Records drawn from a dataset:
########################################

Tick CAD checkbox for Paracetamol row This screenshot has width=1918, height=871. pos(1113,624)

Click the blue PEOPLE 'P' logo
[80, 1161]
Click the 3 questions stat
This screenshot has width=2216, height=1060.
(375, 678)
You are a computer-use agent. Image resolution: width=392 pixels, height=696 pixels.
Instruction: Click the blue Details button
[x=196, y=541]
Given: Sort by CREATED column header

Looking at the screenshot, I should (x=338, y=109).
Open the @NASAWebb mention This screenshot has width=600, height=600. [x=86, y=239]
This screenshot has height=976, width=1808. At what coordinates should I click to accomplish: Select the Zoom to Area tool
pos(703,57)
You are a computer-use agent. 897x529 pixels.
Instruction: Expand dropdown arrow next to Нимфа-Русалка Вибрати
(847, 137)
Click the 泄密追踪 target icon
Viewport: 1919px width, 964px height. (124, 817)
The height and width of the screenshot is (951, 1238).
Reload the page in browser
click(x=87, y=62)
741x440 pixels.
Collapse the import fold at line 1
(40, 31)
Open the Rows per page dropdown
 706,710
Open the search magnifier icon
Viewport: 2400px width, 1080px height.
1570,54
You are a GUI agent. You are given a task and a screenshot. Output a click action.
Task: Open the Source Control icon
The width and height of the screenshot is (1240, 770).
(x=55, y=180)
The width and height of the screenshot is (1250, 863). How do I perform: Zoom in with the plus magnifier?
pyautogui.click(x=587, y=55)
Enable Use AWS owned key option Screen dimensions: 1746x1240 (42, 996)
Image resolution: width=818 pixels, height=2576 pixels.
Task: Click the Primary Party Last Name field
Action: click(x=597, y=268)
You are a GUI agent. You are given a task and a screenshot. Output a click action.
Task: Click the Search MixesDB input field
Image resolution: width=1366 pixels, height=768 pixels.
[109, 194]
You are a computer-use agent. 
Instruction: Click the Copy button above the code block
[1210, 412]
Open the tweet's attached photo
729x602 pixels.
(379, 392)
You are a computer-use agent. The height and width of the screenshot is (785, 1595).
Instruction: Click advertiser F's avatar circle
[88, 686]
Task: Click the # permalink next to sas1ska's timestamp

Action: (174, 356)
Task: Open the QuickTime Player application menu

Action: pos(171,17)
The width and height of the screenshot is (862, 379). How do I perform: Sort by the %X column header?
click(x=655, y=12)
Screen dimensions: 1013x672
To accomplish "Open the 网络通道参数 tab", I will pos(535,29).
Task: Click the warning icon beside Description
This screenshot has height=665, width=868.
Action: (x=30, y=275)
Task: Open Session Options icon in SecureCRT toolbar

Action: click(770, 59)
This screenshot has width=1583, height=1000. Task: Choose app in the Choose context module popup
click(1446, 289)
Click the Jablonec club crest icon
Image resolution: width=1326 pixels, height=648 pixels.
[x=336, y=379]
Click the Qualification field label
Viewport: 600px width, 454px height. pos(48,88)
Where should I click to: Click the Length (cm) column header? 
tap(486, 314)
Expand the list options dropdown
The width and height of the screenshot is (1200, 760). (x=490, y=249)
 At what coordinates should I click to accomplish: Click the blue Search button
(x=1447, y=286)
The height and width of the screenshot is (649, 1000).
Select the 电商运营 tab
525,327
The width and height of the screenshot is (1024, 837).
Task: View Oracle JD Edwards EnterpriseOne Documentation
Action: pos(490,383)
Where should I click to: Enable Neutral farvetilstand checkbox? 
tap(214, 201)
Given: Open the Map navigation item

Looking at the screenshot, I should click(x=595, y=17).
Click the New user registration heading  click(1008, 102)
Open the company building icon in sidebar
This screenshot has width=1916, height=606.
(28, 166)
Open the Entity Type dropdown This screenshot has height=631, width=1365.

########################################

§ TASK TO CARRY OUT:
Keeping every word and mark as it is, print the entries above.

§ EXPECTED ANSWER:
Tick CAD checkbox for Paracetamol row This screenshot has width=1918, height=871. pos(1113,624)

Click the blue PEOPLE 'P' logo
[80, 1161]
Click the 3 questions stat
This screenshot has width=2216, height=1060.
(375, 678)
You are a computer-use agent. Image resolution: width=392 pixels, height=696 pixels.
Instruction: Click the blue Details button
[x=196, y=541]
Given: Sort by CREATED column header

Looking at the screenshot, I should (x=338, y=109).
Open the @NASAWebb mention This screenshot has width=600, height=600. [x=86, y=239]
This screenshot has height=976, width=1808. At what coordinates should I click to accomplish: Select the Zoom to Area tool
pos(703,57)
You are a computer-use agent. 897x529 pixels.
Instruction: Expand dropdown arrow next to Нимфа-Русалка Вибрати
(847, 137)
Click the 泄密追踪 target icon
Viewport: 1919px width, 964px height. (124, 817)
The height and width of the screenshot is (951, 1238).
Reload the page in browser
click(x=87, y=62)
741x440 pixels.
Collapse the import fold at line 1
(40, 31)
Open the Rows per page dropdown
 706,710
Open the search magnifier icon
Viewport: 2400px width, 1080px height.
1570,54
You are a GUI agent. You are given a task and a screenshot. Output a click action.
Task: Open the Source Control icon
The width and height of the screenshot is (1240, 770).
(x=55, y=180)
The width and height of the screenshot is (1250, 863). How do I perform: Zoom in with the plus magnifier?
pyautogui.click(x=587, y=55)
Enable Use AWS owned key option Screen dimensions: 1746x1240 (42, 996)
Image resolution: width=818 pixels, height=2576 pixels.
Task: Click the Primary Party Last Name field
Action: click(x=597, y=268)
You are a GUI agent. You are given a task and a screenshot. Output a click action.
Task: Click the Search MixesDB input field
Image resolution: width=1366 pixels, height=768 pixels.
[109, 194]
You are a computer-use agent. 
Instruction: Click the Copy button above the code block
[1210, 412]
Open the tweet's attached photo
729x602 pixels.
(379, 392)
You are a computer-use agent. The height and width of the screenshot is (785, 1595).
Instruction: Click advertiser F's avatar circle
[88, 686]
Task: Click the # permalink next to sas1ska's timestamp

Action: (174, 356)
Task: Open the QuickTime Player application menu

Action: pos(171,17)
The width and height of the screenshot is (862, 379). How do I perform: Sort by the %X column header?
click(x=655, y=12)
Screen dimensions: 1013x672
To accomplish "Open the 网络通道参数 tab", I will pos(535,29).
Task: Click the warning icon beside Description
This screenshot has height=665, width=868.
Action: (x=30, y=275)
Task: Open Session Options icon in SecureCRT toolbar

Action: click(770, 59)
This screenshot has width=1583, height=1000. Task: Choose app in the Choose context module popup
click(1446, 289)
Click the Jablonec club crest icon
Image resolution: width=1326 pixels, height=648 pixels.
[x=336, y=379]
Click the Qualification field label
Viewport: 600px width, 454px height. pos(48,88)
Where should I click to: Click the Length (cm) column header? 
tap(486, 314)
Expand the list options dropdown
The width and height of the screenshot is (1200, 760). (x=490, y=249)
 At what coordinates should I click to accomplish: Click the blue Search button
(x=1447, y=286)
The height and width of the screenshot is (649, 1000).
Select the 电商运营 tab
525,327
The width and height of the screenshot is (1024, 837).
Task: View Oracle JD Edwards EnterpriseOne Documentation
Action: pos(490,383)
Where should I click to: Enable Neutral farvetilstand checkbox? 
tap(214, 201)
Given: Open the Map navigation item

Looking at the screenshot, I should click(x=595, y=17).
Click the New user registration heading  click(1008, 102)
Open the company building icon in sidebar
This screenshot has width=1916, height=606.
(28, 166)
Open the Entity Type dropdown This screenshot has height=631, width=1365.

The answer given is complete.